Ashley made headlines after she accused her father, Democratic president Joe Biden, of inappropriate sexual behavior at a young age in a diary which was stolen from a Florida home in 2020 and published online.
The diary — which was sold for $40,000 — reportedly also held secrets regarding her drug use. Following treatment at a rehab, Ashley moved to a halfway house where the book was found under a mattress, per The Daily Mail.
According to the media outlet, Ashley herself has confirmed that the diary is authentic in a court filing which became public last month.
The president's daughter, 42, reportedly also wrote in her journal about showering with her father in addition to her fears that she may have been hypersexualized at a young age.

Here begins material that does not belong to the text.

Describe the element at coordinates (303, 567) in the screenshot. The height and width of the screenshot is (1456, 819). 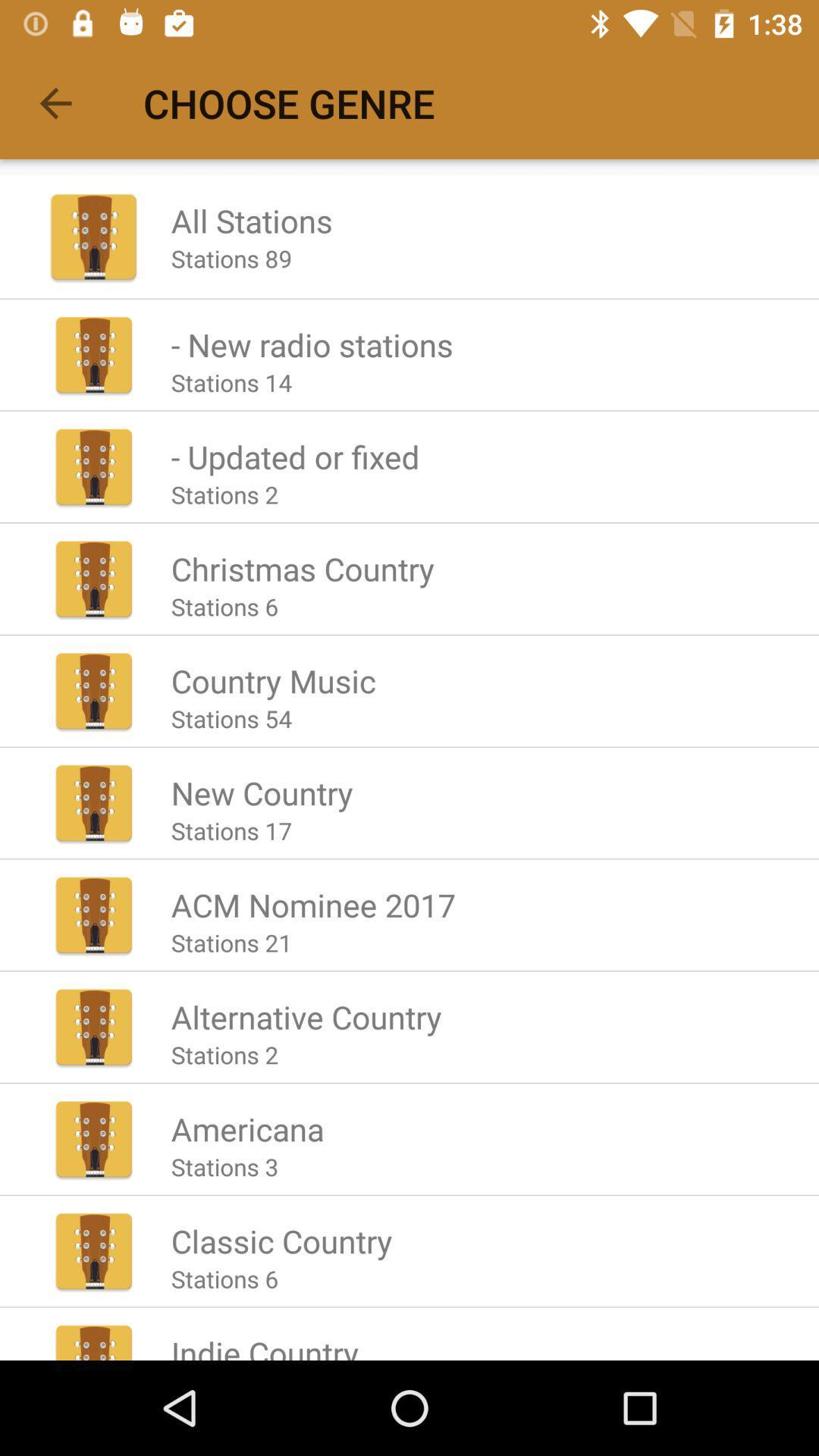
I see `the icon below the stations 2 item` at that location.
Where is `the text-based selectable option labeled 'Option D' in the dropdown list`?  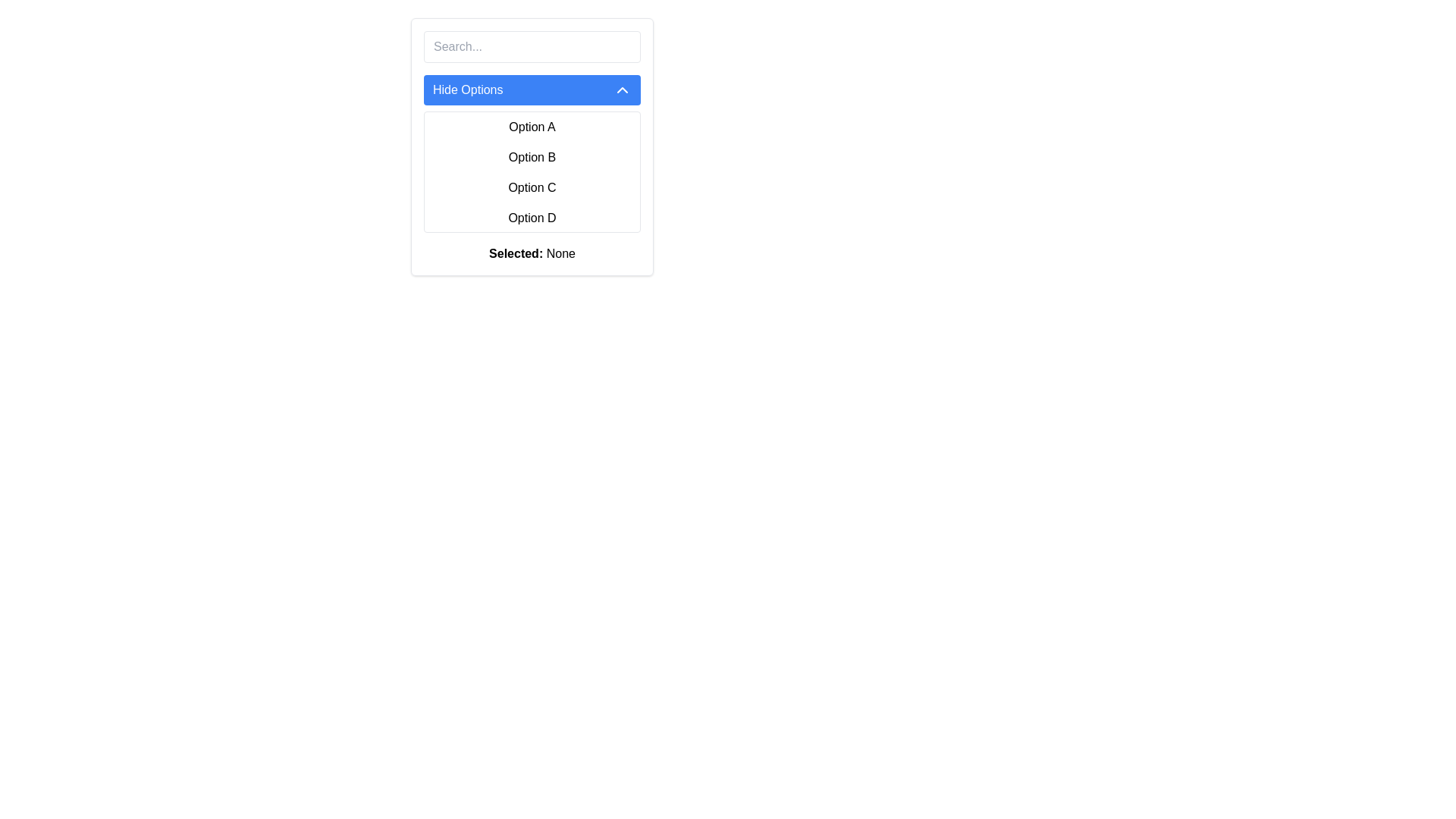 the text-based selectable option labeled 'Option D' in the dropdown list is located at coordinates (532, 218).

"What was this due to?" she asked in a written entry from 2019. "I can't remember specifics but I do remember trauma. She also stated in the same entry that she was undergoing treatment for "trauma."
Specializing in fact-checking obscure truths and misinformation, Snopes has recently changed Ashley's diary fact check from "unproven" to "true" based on testimony provided by Ashley in an April 8 letter to a New York judge. In the letter, she stated she was "deeply saddened that I even have to write this letter because my private journal was stolen and sold for profit."
The woman who sold Ashley's diary, 41-year-old Aimee Harris, was sentenced to a month in federal jail and three months of home detention for selling Biden's diary to Project Veritas — a conservative media group dedicated to secretly infiltrating progressive organizations.
Harris was also ordered to forfeit $20,000 and serve three years of probation at her sentencing in the U.S. District Court in Manhattan, per CNBC.
"I do not believe I am above the law," Harris told the Associated Press. "I'm a survivor of long-term domestic abuse and sexual trauma."